*** Begin section ***

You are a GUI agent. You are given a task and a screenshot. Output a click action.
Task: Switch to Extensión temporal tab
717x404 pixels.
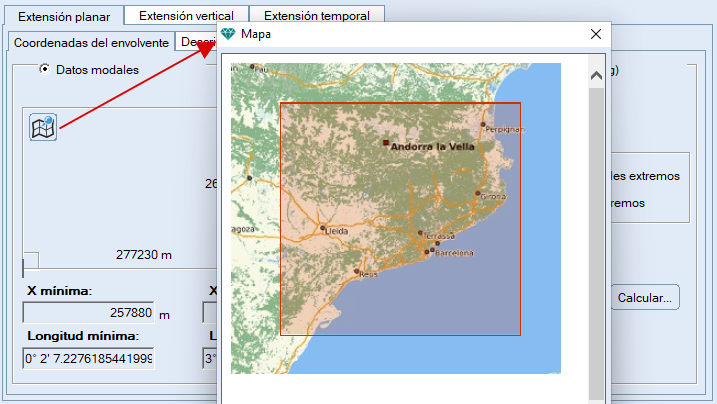[316, 16]
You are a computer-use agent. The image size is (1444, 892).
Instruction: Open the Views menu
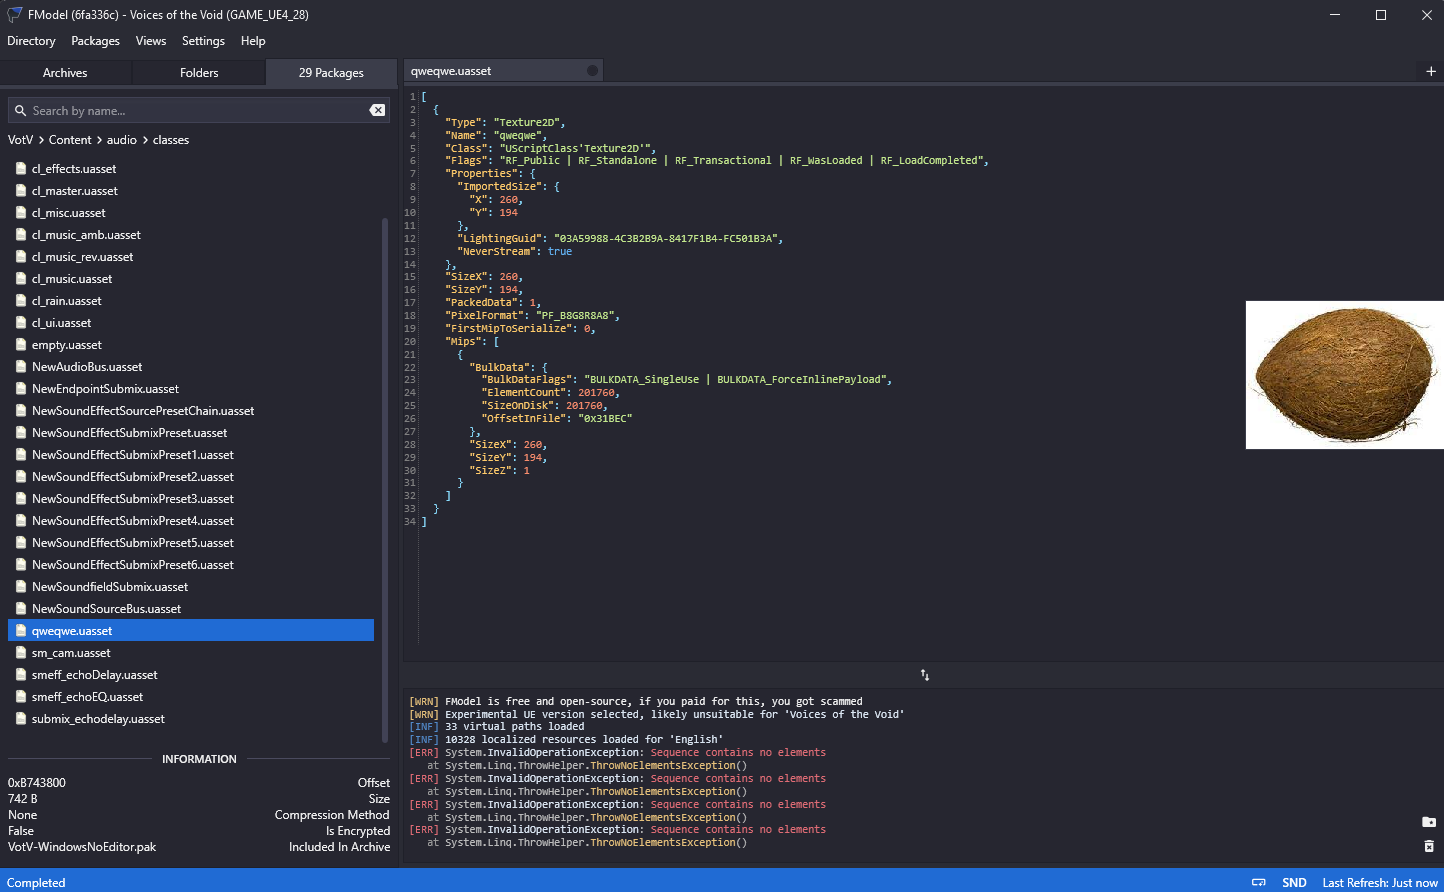pyautogui.click(x=151, y=41)
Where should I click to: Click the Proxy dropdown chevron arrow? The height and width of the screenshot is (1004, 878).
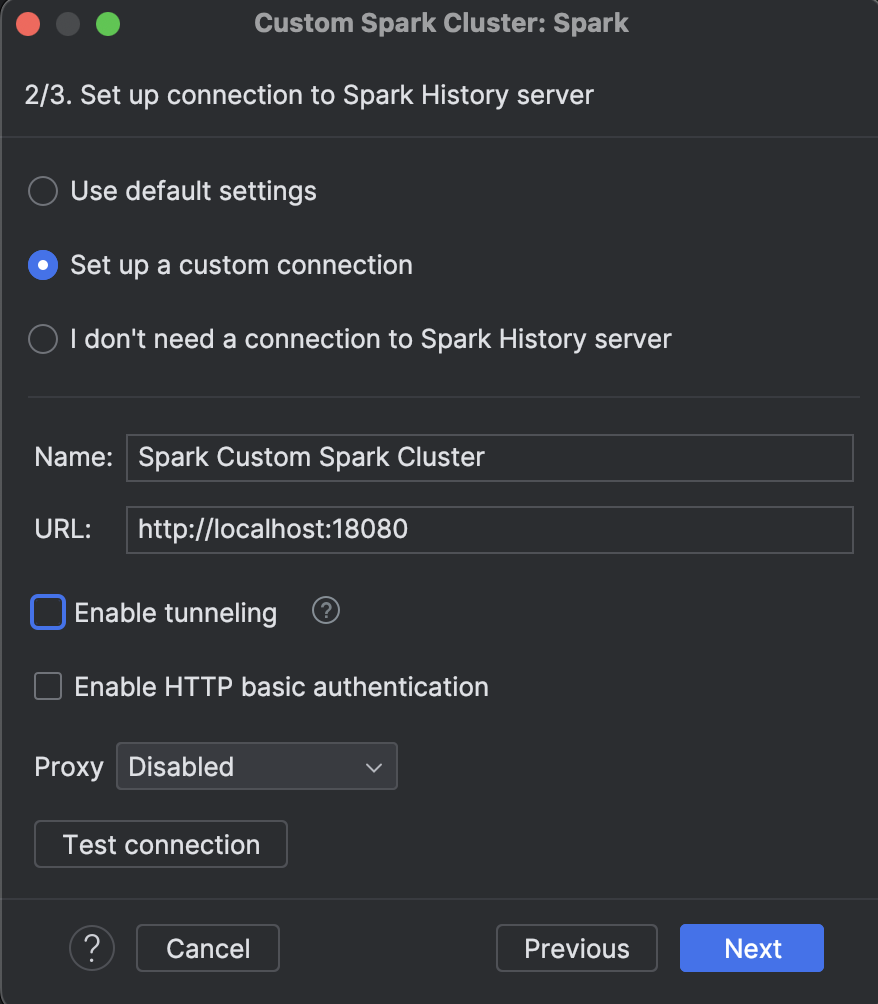[374, 767]
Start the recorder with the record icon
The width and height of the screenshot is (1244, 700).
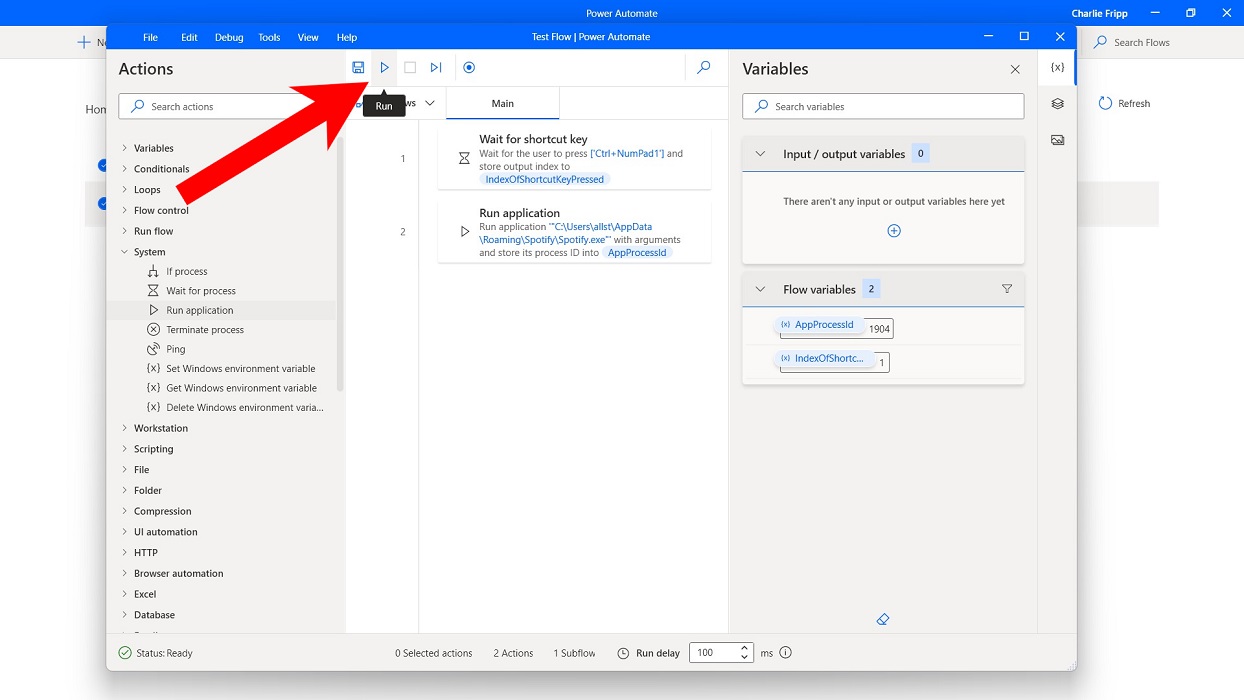(x=469, y=67)
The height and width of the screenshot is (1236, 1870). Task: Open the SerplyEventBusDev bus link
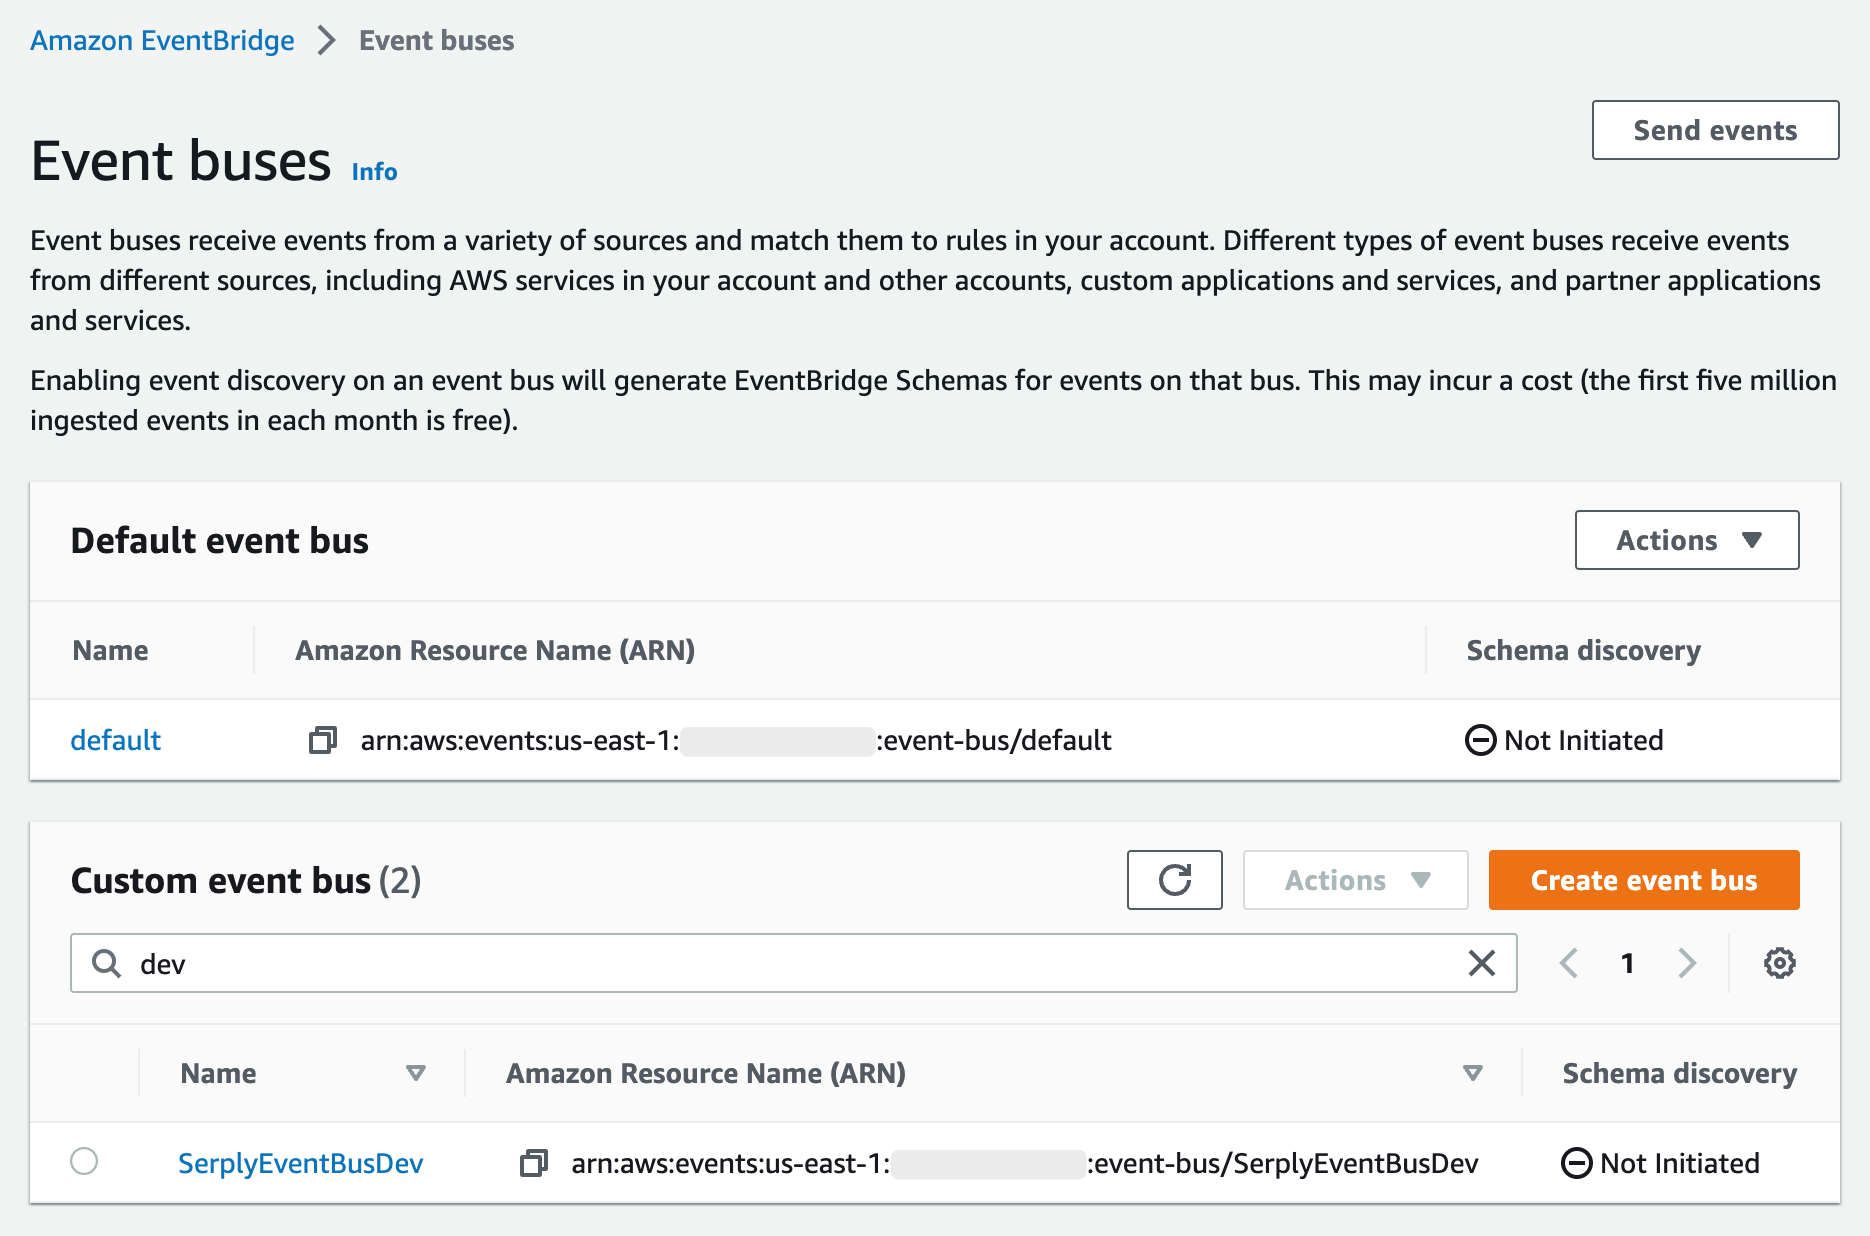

*** End section ***

A word-for-word copy is required of the lines above from the line with "Start the recorder with the record icon" through the last line of the data; no other lines and no pictures belong in it.

TASK RESPONSE:
Start the recorder with the record icon
The width and height of the screenshot is (1244, 700).
(x=469, y=67)
The height and width of the screenshot is (1236, 1870). Task: Open the SerplyEventBusDev bus link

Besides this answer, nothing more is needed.